• _Descrizione dell'esercizio_:
Secondo il brano sul Progetto Manhattan riportato più avanti, in quale mese e in quale anno gli Stati Uniti vararono il progetto?

Tutta la storia dal progetto manhattan allo scoppio delle bombe


Nell'agosto del 1942, gli Stati Uniti vararono il Progetto Manhattan, per l'invenzione e la fabbricazione della bomba atomica. Iniziò cosi il periodo della sperimentazione nucleare, condizionata dalla seconda guerra mondiale in corso.

Alcuni scienziati, preoccupati del probabile utilizzo militare, si astennero fin dal 1939 dal continuare la ricerca, come fece Hahn in Germania, dove, anche a seguito di una scelta politica di Hitler, venne bloccato un potenziale sviluppo, nel vano tentativo di produrre i missili V1 e V2. Leo Szilard, fisico di origine ungherese ed ex collaboratore di Albert Einstein, proponendo di far cessare la divulgazione sulla fissione nucleare, scrisse in quel periodo al collega Joliot: «Qualora si liberi più di un neutrone, sarà evidentemente possibile una reazione a catena. Questo, in determinate circostanze, potrebbe consentire la realizzazione di bombe estremamente pericolose, ma più particolarmente tra le mani di certi governi».

Nel frattempo il Progetto Manhattan cercava di assicurare le condizioni indispensabili per la produzione di energia dal processo di fissione nucleare. Tali condizioni sono quattro: il materiale fissile deve essere in quantità sufficiente e disposto secondo una determinata 'geometria'; i neutroni impiegati devono essere 'lenti', cioè dotati di velocità idonea a dar vita alla reazione; il flusso di neutroni deve essere regolato per controllare la fissione; infine, l'energia scaturita deve essere utilizzabile. Per soddisfare queste condizioni si fece ricorso all'uranio 235, poiché il suo nucleo è facilmente scindibile con neutroni 'lenti', dal momento che la 'sezione d'urto', cioè la possibilità di dividere il nucleo, risulta, in prima approssimazione, inversamente proporzionale alla velocità dei neutroni. L'uranio 238 invece, pur presente in maggiori quantità, non è 'fissile', ma 'fertile': vale a dire che 'cattura' un neutrone per diventare, con una successiva e immediata trasformazione, un elemento fissile (il plutonio 239, non presente infatti in natura). Per rallentare i neutroni venne impiegato un elemento 'moderatore', capace di generare nell'urto una riduzione di velocità senza perdite o assorbimento: ad esempio l'acqua, ma anche la grafite, una forma naturale del carbonio.

• _Estratto dei dati_:
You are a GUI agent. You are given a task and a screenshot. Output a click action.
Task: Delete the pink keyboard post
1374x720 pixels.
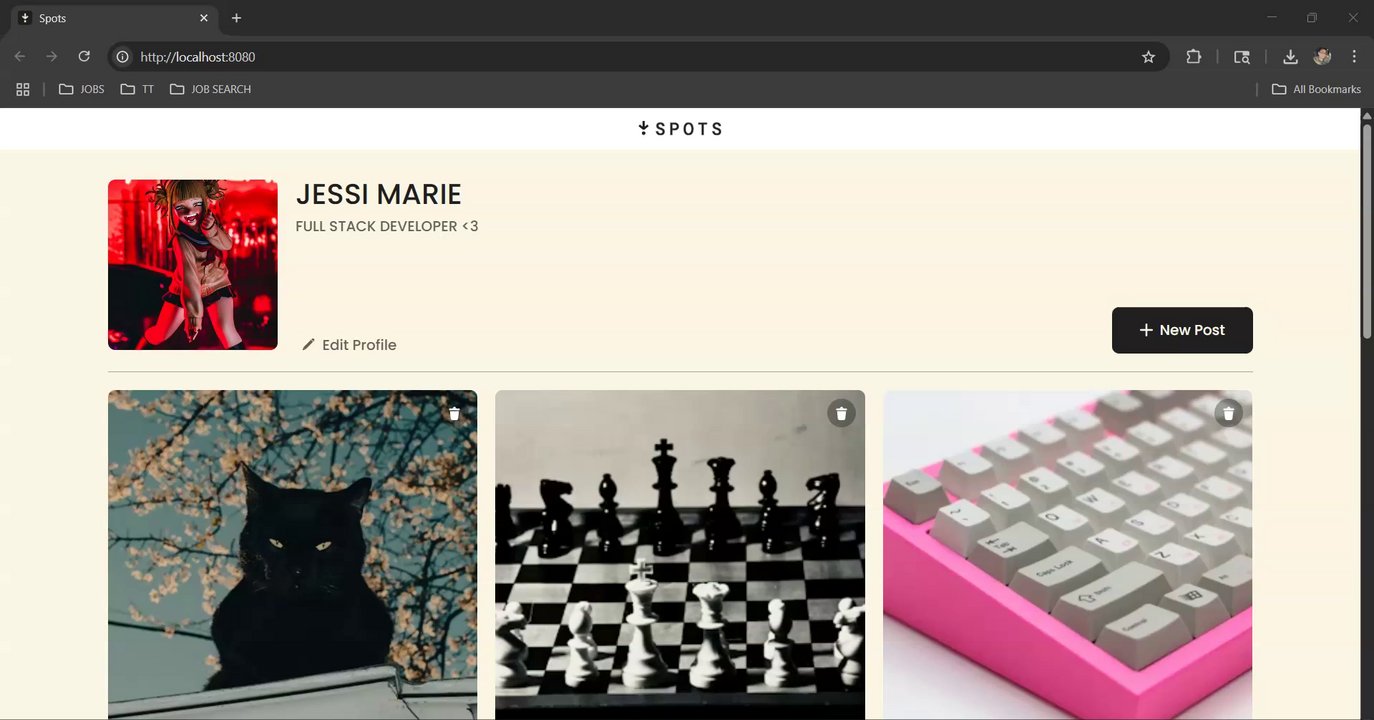[x=1228, y=413]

• _Risposta svolta_:
Gli Stati Uniti vararono il Progetto Manhattan nell'agosto del 1942.